J'ai cueilli des cerises, les merles en avaient laissé, c'est la première année qu'ils partagent, elles sont charnues, sucrées, les pêches grossissent sur le jeune pêcher, nous semble promis un été de fruits, n'était la grêle qui peut toujours venir hacher les espérances, gâcher la joie des confitures, mais pour l'heure espérons, cela fait vivre dit-on, et l'échéance est raisonnable. J'aimerais surtout goûter au seul abricot de l'abricotier, cet effort d'un fruit dès la première année, mais il ne grossit plus guère, encore n'est-il pas tombé, j'attends un peu pour en désespérer, et s'il tombait n'en serais point amer: me resteraient les grappes de groseilles, de cassis, s'annoncent les framboises en nombre, et le figuier courbe sous le poids de ses figues, énormes dès avant l'été, un été de fruits, ce qui  nous est promis.

mercredi 28 mai 2025

Ohimé

 C'est bientôt l'été. Le temps ne fait que passer dirait-on, à voir les nuages par légions déferler sur l'horizon vague. C'est bientôt l'été, ohimé, le temps ne fait pas que passer, il roule le temps, furieux camion, gros fardier, ohimé, nous brise les os sous les horions, je suis un boxer groggy sous les coups de l'âge, le vieillard  qui divague et titube en ivrogne sur le chemin qu'incendient les digitales. C'est bientôt l'été, j'embrasse son ombre et crains le soleil désormais, ohimé, je tiens à ma peau qui s'écaille, chagrin de lézard albinos qui voyant poindre l'astre, cherche crevasse, anfractuosité où rétracter sa carcasse, bientôt l'été, ohimé, c'est dégueulasse le temps qui passe, j'aurais tant voulu vieillir avec grâce, ce ne me sera pas donné.

vendredi 23 mai 2025

L'effacement

 Voici dix ans passés que tu ne réponds plus, longtemps je t'ai parlé, maintenant plus, j'ai perdu le souvenir de ta voix, peut-être est-elle enregistrée au détour d'un film, je ne sais plus si vous filmiez les premiers pas de vos enfants, c'est possible, je ne me souviens plus.
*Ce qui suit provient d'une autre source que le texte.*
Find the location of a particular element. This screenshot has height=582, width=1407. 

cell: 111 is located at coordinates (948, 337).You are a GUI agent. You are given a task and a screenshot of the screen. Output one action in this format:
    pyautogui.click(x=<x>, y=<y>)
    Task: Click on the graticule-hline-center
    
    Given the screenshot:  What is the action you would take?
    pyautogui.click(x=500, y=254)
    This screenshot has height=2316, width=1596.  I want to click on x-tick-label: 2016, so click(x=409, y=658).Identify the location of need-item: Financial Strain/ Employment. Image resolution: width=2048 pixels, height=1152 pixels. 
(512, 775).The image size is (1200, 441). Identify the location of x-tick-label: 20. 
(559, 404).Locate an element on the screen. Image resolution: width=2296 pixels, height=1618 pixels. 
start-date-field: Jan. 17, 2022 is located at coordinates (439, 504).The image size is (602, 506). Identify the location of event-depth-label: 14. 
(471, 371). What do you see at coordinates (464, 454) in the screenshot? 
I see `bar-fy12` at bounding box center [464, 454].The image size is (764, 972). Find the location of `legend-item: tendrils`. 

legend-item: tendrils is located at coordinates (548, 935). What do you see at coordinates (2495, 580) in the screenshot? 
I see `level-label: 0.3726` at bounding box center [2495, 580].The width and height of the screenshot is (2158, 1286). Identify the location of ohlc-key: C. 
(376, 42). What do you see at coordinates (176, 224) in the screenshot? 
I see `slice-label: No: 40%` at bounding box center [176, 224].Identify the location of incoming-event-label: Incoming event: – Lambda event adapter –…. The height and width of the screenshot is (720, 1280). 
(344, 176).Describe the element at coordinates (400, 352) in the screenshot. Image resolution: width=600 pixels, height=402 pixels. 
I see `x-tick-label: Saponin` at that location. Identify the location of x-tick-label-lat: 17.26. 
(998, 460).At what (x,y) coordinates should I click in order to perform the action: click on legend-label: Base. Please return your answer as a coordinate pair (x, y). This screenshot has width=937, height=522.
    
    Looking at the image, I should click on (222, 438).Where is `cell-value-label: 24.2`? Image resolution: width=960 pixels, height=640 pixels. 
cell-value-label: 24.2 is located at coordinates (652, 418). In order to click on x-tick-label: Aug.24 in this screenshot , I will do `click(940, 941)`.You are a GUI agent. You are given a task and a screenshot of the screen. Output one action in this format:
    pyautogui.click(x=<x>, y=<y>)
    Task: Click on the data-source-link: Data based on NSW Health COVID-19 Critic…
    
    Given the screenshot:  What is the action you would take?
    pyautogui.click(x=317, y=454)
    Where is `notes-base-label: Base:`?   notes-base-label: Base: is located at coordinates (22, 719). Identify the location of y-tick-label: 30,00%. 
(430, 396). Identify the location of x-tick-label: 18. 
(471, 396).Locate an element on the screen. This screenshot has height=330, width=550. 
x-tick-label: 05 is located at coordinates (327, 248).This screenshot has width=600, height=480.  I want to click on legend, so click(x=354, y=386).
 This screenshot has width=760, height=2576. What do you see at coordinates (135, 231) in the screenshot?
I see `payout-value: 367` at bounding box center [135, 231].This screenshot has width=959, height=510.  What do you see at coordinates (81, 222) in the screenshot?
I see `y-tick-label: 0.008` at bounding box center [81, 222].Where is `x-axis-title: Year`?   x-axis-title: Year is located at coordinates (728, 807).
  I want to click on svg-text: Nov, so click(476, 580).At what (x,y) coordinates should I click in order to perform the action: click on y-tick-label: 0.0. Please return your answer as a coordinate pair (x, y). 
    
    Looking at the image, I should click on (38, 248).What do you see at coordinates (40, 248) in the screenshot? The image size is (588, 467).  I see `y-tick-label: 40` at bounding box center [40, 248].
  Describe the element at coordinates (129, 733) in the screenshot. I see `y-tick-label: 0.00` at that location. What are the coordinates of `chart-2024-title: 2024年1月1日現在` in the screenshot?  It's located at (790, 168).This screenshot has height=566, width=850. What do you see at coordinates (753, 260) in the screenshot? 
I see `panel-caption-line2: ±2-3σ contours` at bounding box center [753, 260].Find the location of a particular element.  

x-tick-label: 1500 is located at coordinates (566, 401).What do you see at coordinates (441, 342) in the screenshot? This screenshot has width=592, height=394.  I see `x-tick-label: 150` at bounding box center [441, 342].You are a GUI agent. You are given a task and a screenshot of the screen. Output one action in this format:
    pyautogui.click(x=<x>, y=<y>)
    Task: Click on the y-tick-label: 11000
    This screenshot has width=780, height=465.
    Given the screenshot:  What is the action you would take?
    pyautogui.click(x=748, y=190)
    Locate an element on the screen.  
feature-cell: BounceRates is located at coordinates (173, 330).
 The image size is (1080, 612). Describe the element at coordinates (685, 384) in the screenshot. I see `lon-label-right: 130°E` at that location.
Dix ans sans toi, ton effacement, j'ai lutté sans succès, on sait qu'on va perdre, on lutte pourtant, mais tu ne cesses de disparaître, cela qui t'effrayait tant. Sans toi, plus d'enfance commune, plus de témoin, mon passé, comme une fiction, s'échappe, un rêve de frère et sœur qui ne survit pas à mon réveil, a-t-elle seulement existé l'enfance que j'évoque à tes enfants, toujours étonné que tu leur aies si peu parlé de toi, de nous petits. De tout cela que reste-t-il, pas grand chose, de moins en moins, on s'approche du rien, mais si tu ne cesses de disparaitre, c'est que tu n'as pas disparu, pas totalement disparu, le rien qu'on approche est hors d'atteinte, la flèche de Zénon ne touche pas son but.

dimanche 18 mai 2025

Provisoire Arcadie

 Passe avec l'heure la brume de mai. Le pavot a tombé la coque et déploie son éclat froissé sous le soleil revenu. Le figuier croule sous des fruits étonnamment précoces, les poires promettent d'être nombreuses, les cerises rosissent, les groseilles aussi: chacun se hâte de vivre de prendre le soleil qui s'offre, de boire l'eau de la terre et la mare s'en est ressentie. Ici on entend les grives glorieuses et l'âne nain qui braie comme un grand. On pourrait croire que rien ne change, chaque mouton à tête noire  porte une cloche qui teinte le soir, on se dit quand on rentre qu'on échappe au chaos, que l'extinction, pas ici, on se trompe évidemment, mais dans l'effondrement général, l'illusion aide à vivre, une Arcadie de provision, roucoulement de pigeons, cri du paon qui vague au hameau, éclair roux de l'écureuil qui grimpe au charme, un enchantement, un sort heureux jusqu'à ce que.

samedi 10 mai 2025

Maille à l'envers

 Il suffirait de tirer le fil, de faire rouler la pelote, quitte à détricoter le pull comme  s'y employait la tante experte, jadis, lorsque la marraine avait encore imaginé le filleul comme un être aux bras trainant par terre, et la petite dame rousse reprenait la laine perdue des manches infinies pour ajouter au torse les rangs de mailles qui manquaient. Cela prenait du temps, il fallait de la patience, de l'attention, compter, penser aux diminutions, mais à la fin de l'été le chandail -on disait ainsi- était prêt, aux mesures de l'adolescent maigre paré pour affronter l'automne. On rêve qu'il en aille de même des souvenirs, qu'on puisse en reprendre la trame, renouer les points, réparer les erreurs, mais on s'esquinterait en vain, rien n'est rattrapable, alors on laisse filer.